Maybe the last 18 months exposed what’s been lurking underneath the surface for decades. Maybe the reality that people are not returning to Church while the next generation continues to say no thank you has less to do with the culture and more to do with us. Maybe the shallowness of our discipleship is symptomatic to our overemphasis on leadership development rather than a rooted followership of the King. Maybe, the problem is me.
“When the people saw that Moses was so long in coming down from the mountain, they gathered around Aaron and said, ‘Come, make us gods who will go before us. As for this fellow Moses who brought us up out of Egypt, we don’t know what has happened to him’” (Exodus 32:1).
To translate into our current cultural moment, we became frustrated as we don’t know why God is taking so long to move, and we don’t know where the Moseses of our day have gone, so let’s use the resources and gifting God has given us to build something rather than to become something.
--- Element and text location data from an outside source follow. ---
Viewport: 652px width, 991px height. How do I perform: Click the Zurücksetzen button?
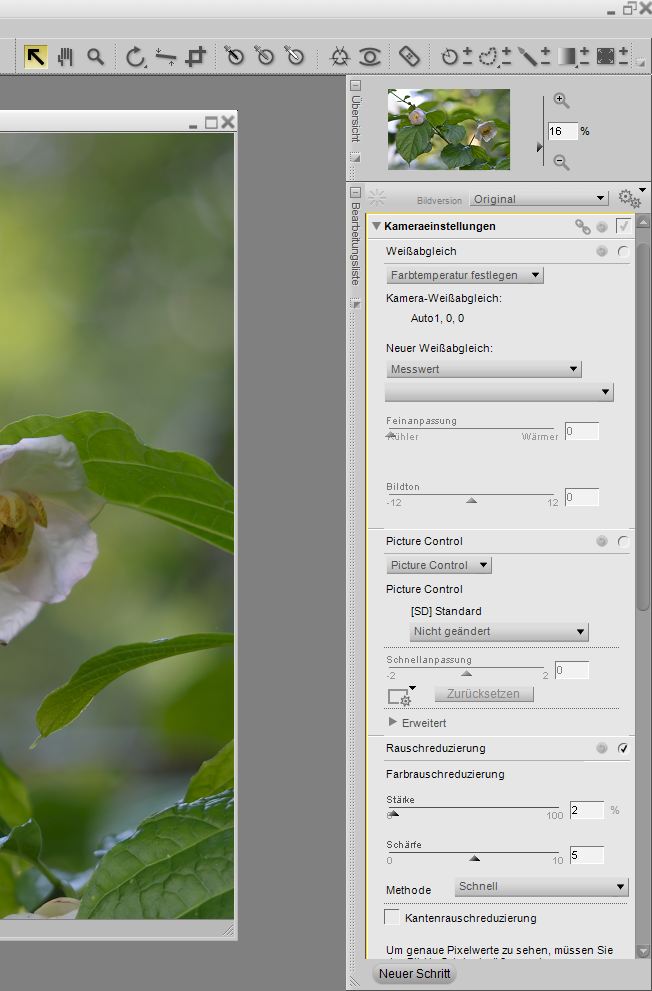484,693
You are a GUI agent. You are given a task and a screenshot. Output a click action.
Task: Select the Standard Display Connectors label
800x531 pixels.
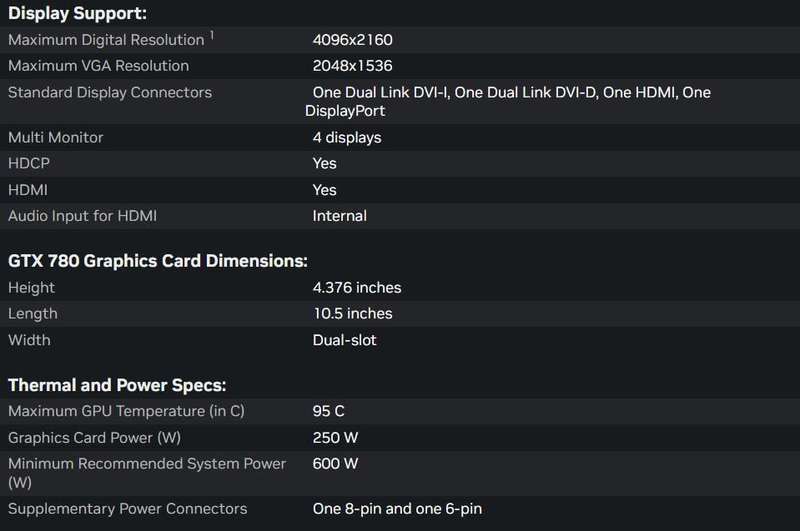tap(110, 92)
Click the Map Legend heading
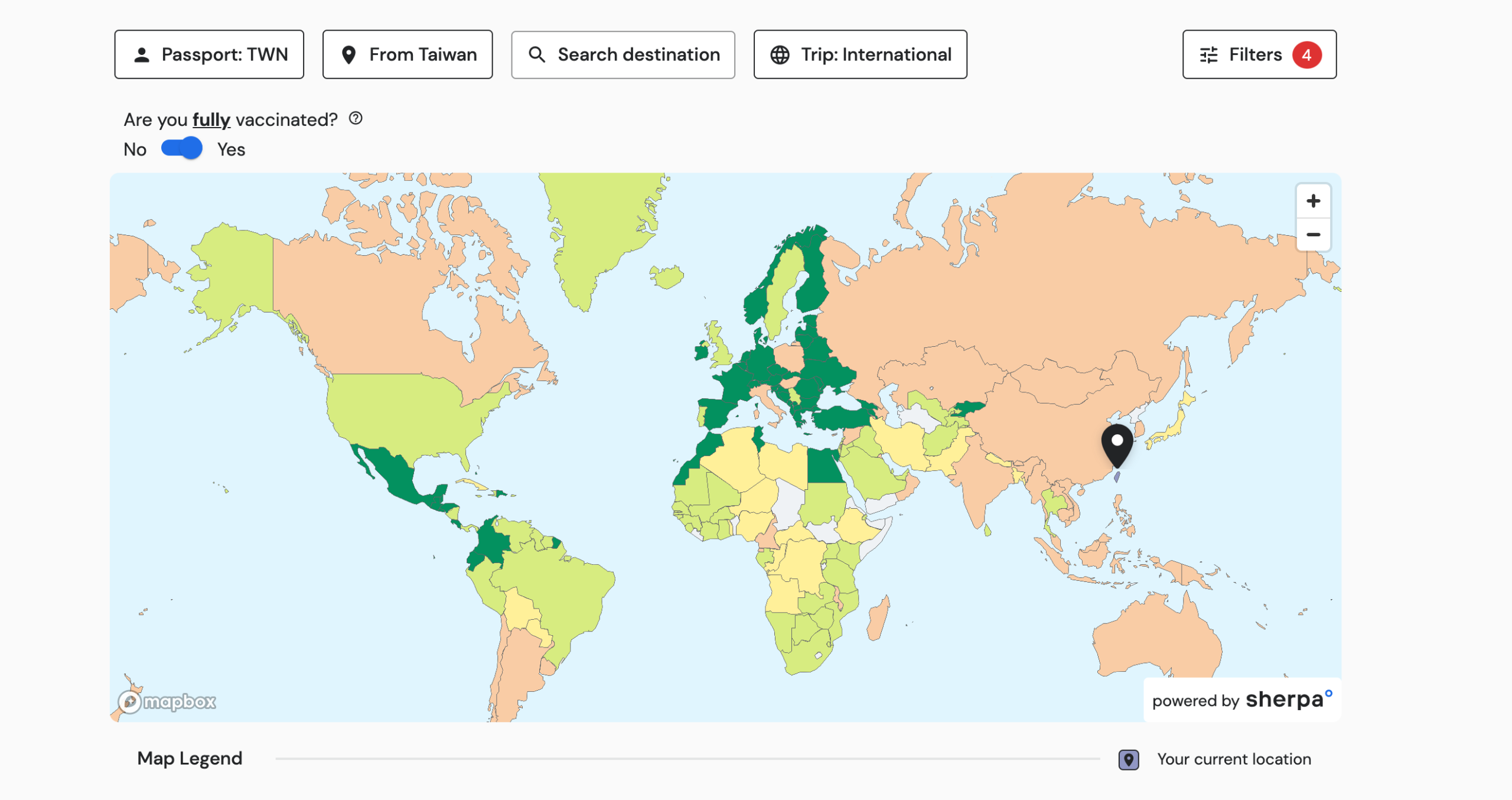This screenshot has height=800, width=1512. [190, 758]
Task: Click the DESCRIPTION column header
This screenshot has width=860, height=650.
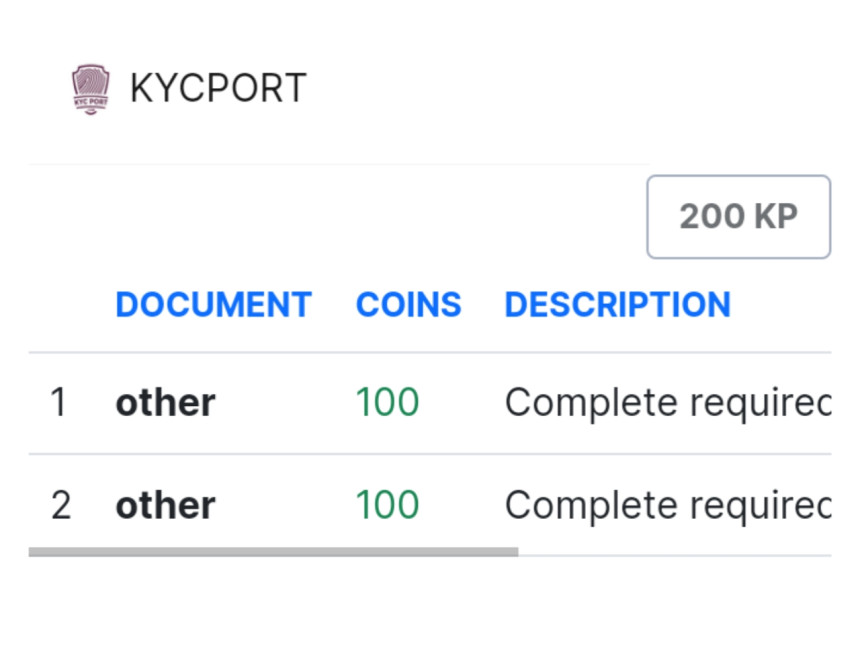Action: (x=617, y=304)
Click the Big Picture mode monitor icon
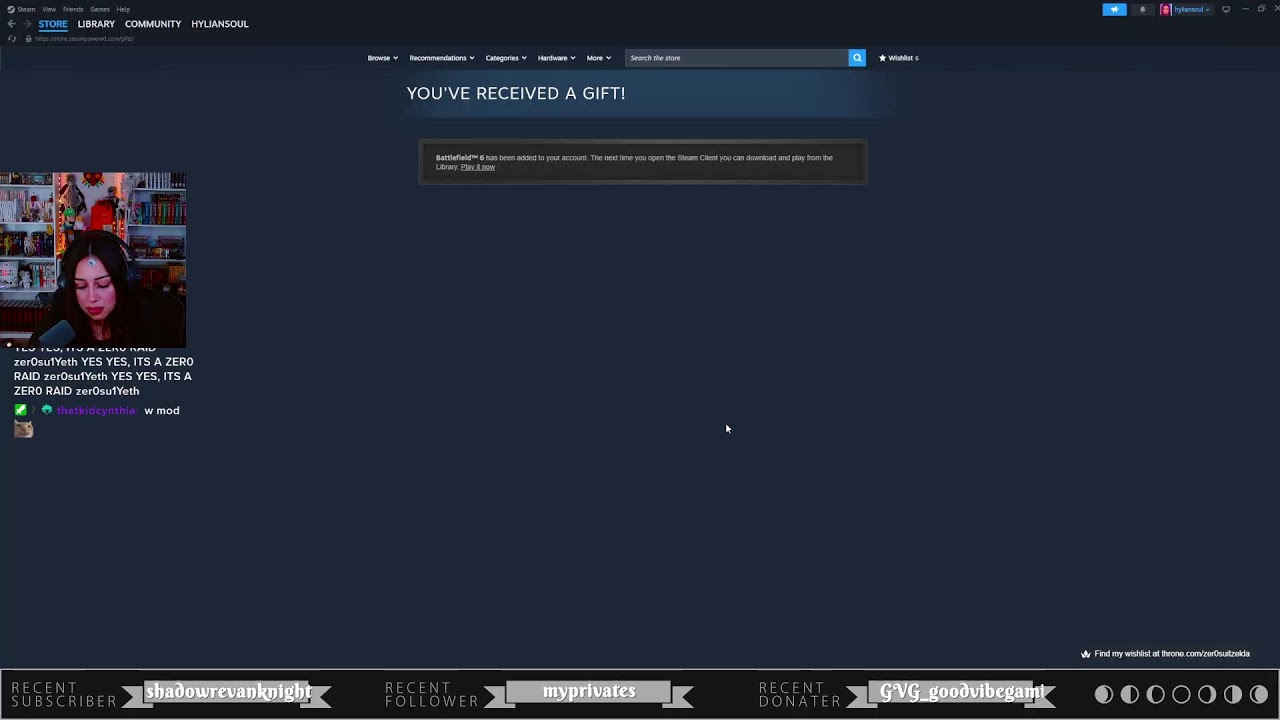1280x720 pixels. click(x=1226, y=10)
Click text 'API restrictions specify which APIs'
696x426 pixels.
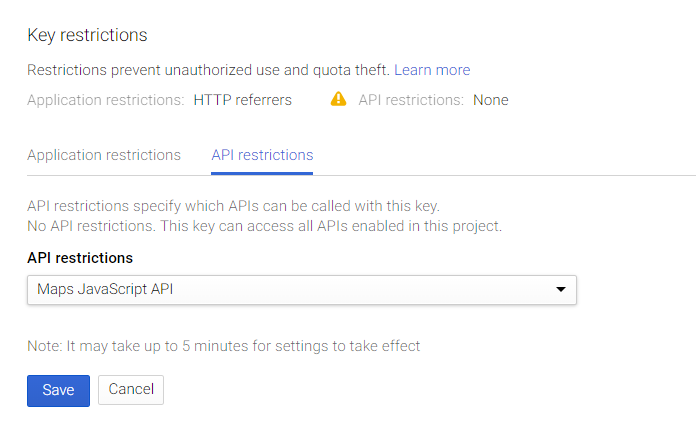pos(143,206)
When we saw that it was taking so long for God to move and work like we wanted Him to, we began making other “little g” gods like political influence, and celebrity pastors who drew crowds or grew big churches. We turned to metrics we could measure to quantify and validate our “success.” We looked past character flaws of leaders, and we turned going to church as something you do rather than an identity of a people on mission.
So, what would I do to help the American Church in the next season? Repent.
Surprised? Me too. I would have answered the question much differently even a few months ago. I would have likely said something about changing methods, models and institutional structures in order to reach the next generation, or something about pivoting towards technology and digital innovation. However, I’ve come to deeply believe that the only way forward for the people of God in this next season is corporate and personal repentance.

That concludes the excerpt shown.